> PROBLEM
Look below for the line containing "Rotate the photo using rotate icon"; write out that line and each one after it to the end, exactly, and nothing else.
[RECORDS FOR THIS EXERCISE]
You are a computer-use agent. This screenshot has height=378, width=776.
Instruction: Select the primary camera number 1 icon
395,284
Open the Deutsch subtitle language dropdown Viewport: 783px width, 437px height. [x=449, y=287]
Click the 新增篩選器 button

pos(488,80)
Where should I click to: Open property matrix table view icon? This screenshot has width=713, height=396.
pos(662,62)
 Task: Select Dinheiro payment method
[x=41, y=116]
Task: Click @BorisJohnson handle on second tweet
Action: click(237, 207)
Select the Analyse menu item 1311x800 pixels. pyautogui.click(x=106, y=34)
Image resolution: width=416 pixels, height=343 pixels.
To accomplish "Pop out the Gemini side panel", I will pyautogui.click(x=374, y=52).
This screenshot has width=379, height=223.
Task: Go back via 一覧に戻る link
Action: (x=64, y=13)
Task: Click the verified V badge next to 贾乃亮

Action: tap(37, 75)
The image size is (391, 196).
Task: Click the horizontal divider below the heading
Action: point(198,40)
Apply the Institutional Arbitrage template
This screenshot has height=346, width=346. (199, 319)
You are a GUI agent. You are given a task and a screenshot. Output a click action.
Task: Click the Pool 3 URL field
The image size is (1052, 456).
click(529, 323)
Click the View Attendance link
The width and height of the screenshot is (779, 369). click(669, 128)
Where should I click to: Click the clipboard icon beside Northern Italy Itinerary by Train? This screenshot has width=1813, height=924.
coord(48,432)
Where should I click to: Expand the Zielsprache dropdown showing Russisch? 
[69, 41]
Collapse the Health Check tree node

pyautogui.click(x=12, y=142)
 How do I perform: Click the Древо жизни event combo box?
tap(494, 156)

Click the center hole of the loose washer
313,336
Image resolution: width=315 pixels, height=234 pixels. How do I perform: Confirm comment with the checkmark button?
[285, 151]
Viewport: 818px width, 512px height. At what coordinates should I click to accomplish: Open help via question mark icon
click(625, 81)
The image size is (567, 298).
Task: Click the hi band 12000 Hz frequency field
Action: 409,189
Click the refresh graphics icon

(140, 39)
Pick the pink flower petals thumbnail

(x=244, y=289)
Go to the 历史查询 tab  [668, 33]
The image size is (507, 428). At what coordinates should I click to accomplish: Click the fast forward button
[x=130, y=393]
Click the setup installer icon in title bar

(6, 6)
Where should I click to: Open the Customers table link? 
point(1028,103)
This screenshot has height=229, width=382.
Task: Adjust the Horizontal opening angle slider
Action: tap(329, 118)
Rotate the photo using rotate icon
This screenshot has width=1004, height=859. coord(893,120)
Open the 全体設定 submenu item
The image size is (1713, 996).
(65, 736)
[/RECORDS FOR THIS EXERCISE]
> REPLY TO THE TASK
Rotate the photo using rotate icon
This screenshot has width=1004, height=859. coord(893,120)
Open the 全体設定 submenu item
The image size is (1713, 996).
(65, 736)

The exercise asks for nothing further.